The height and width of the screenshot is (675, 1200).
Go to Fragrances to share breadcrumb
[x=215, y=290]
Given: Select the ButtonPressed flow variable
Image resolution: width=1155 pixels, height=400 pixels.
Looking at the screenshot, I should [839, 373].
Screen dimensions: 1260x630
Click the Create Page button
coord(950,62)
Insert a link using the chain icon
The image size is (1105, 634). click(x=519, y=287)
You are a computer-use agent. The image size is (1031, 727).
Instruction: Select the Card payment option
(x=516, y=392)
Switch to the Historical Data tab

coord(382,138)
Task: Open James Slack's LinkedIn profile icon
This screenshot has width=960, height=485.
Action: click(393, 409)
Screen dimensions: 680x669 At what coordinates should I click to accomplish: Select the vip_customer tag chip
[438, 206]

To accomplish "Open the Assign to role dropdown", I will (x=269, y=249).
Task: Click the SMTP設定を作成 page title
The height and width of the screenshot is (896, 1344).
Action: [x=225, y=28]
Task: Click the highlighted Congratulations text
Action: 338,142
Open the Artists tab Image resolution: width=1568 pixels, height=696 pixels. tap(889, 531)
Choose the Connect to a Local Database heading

PROBLEM REQUIREMENTS: Each entry, exactly as written, should be set down once more.

EXPECTED ANSWER:
The height and width of the screenshot is (675, 1200).
Go to Fragrances to share breadcrumb
[x=215, y=290]
Given: Select the ButtonPressed flow variable
Image resolution: width=1155 pixels, height=400 pixels.
Looking at the screenshot, I should [839, 373].
Screen dimensions: 1260x630
Click the Create Page button
coord(950,62)
Insert a link using the chain icon
The image size is (1105, 634). click(x=519, y=287)
You are a computer-use agent. The image size is (1031, 727).
Instruction: Select the Card payment option
(x=516, y=392)
Switch to the Historical Data tab

coord(382,138)
Task: Open James Slack's LinkedIn profile icon
This screenshot has width=960, height=485.
Action: click(393, 409)
Screen dimensions: 680x669 At what coordinates should I click to accomplish: Select the vip_customer tag chip
[438, 206]

To accomplish "Open the Assign to role dropdown", I will (x=269, y=249).
Task: Click the SMTP設定を作成 page title
The height and width of the screenshot is (896, 1344).
Action: [x=225, y=28]
Task: Click the highlighted Congratulations text
Action: 338,142
Open the Artists tab Image resolution: width=1568 pixels, height=696 pixels. tap(889, 531)
Choose the Connect to a Local Database heading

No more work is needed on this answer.